**RECORDS FOR THIS TASK**.
=-=-=

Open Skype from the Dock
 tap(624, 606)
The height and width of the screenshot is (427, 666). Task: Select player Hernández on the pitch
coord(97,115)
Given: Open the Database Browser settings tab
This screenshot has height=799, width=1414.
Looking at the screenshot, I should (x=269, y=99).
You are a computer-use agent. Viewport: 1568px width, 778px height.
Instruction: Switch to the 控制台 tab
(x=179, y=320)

=-=-=

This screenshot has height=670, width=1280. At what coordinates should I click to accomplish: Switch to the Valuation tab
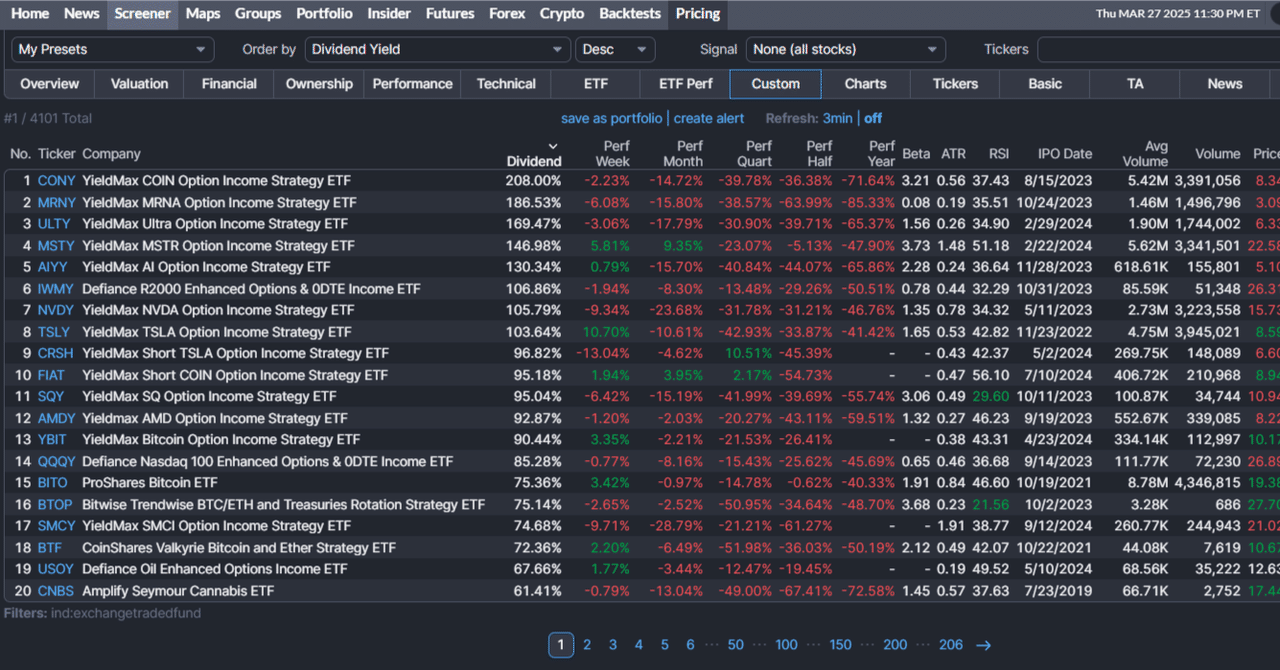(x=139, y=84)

=-=-=

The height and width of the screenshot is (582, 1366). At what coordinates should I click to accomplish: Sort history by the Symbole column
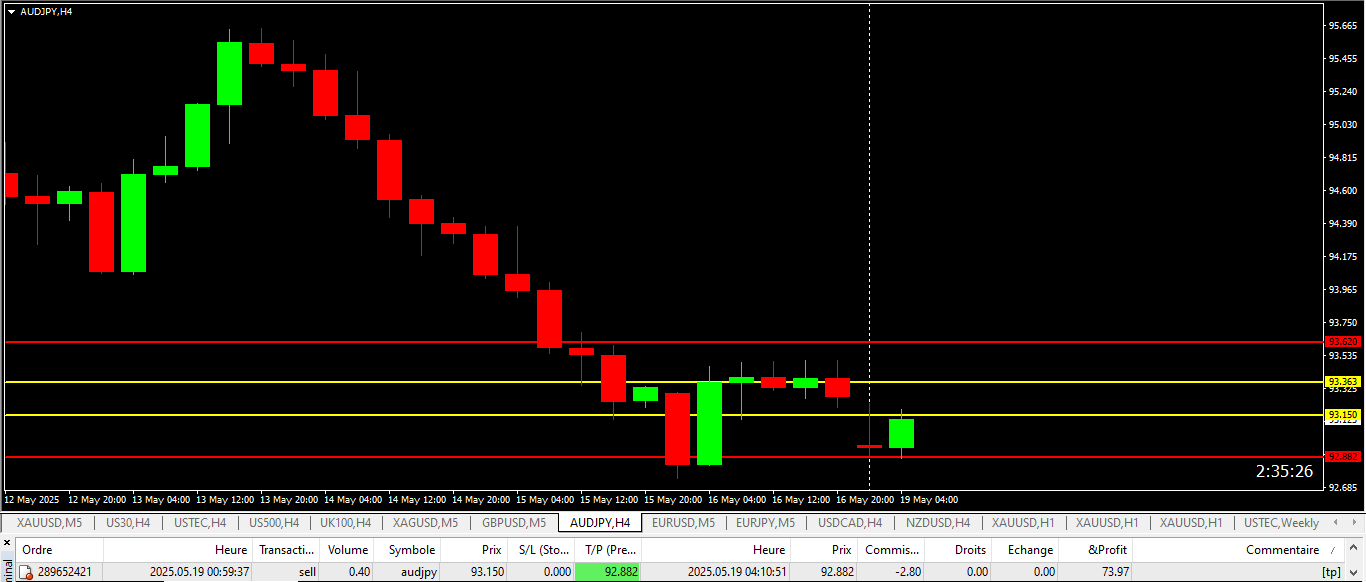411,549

=-=-=

Rename "Viewport" to "Display area" in everything from the line containing "Given: Open the Database Browser settings tab" down to the line containing "(x=179, y=320)", and give back only those lines with nothing else altered.

Given: Open the Database Browser settings tab
This screenshot has height=799, width=1414.
Looking at the screenshot, I should (x=269, y=99).
You are a computer-use agent. Display area: 1568px width, 778px height.
Instruction: Switch to the 控制台 tab
(x=179, y=320)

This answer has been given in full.